The metabolic phenotype of a cancer cell is determined by its genetic makeup and microenvironment, which dynamically modulates the tumor landscape. The endothelial cells provide both a promoting and protective microenvironment – a niche for cancer cells. Although metabolic alterations associated with cancer and its progression have been fairly defined, there is a significant gap in our understanding of cancer metabolism in context of its microenvironment. We deployed an in vitro co-culture system based on direct contact of cancer cells with endothelial cells (E4+EC), mimicking the tumor microenvironment. Metabolism of colon (HTC15 and HTC116) and ovarian (OVCAR3 and SKOV3) cancer cell lines was profiled with non-targeted metabolic approaches at different time points in the first 48 hours after co-culture was established. We found significant, coherent and non-cell line specific changes in fatty acids, glycerophospholipids and carbohydrates over time, induced by endothelial cell contact.

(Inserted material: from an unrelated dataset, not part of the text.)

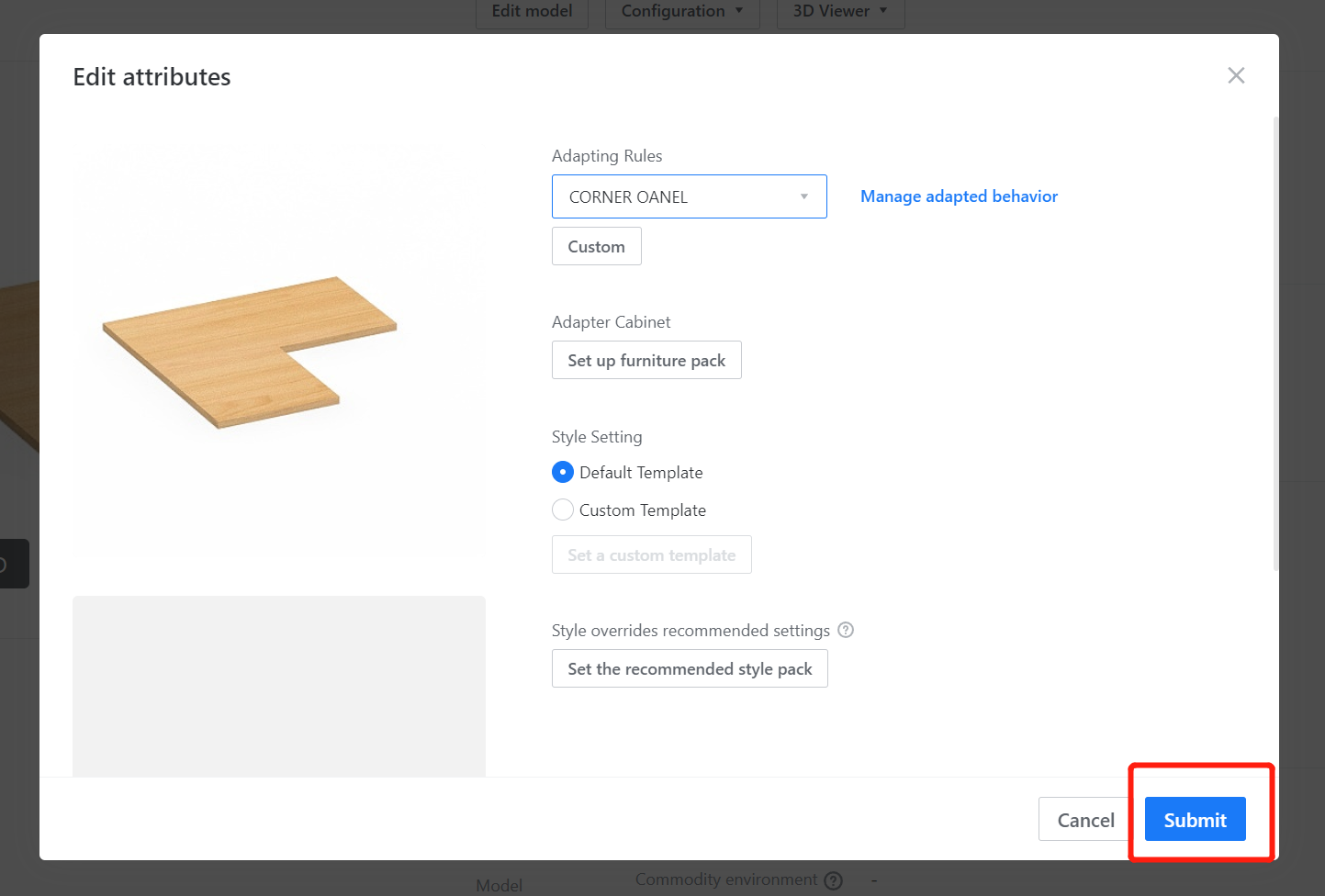Click the wooden corner panel preview image

click(250, 351)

The metabolic patterns pinpoint alterations in hexosamine biosynthetic pathway, glycosylation and lipid metabolism as crucial for cancer – endothelial cells interaction. We demonstrated that “Warburg effect” is not modulated in the initial stage of nesting of cancer cell in the endothelial niche. Our study provides novel insight into cancer cell metabolism in the context of the endothelial microenvironment.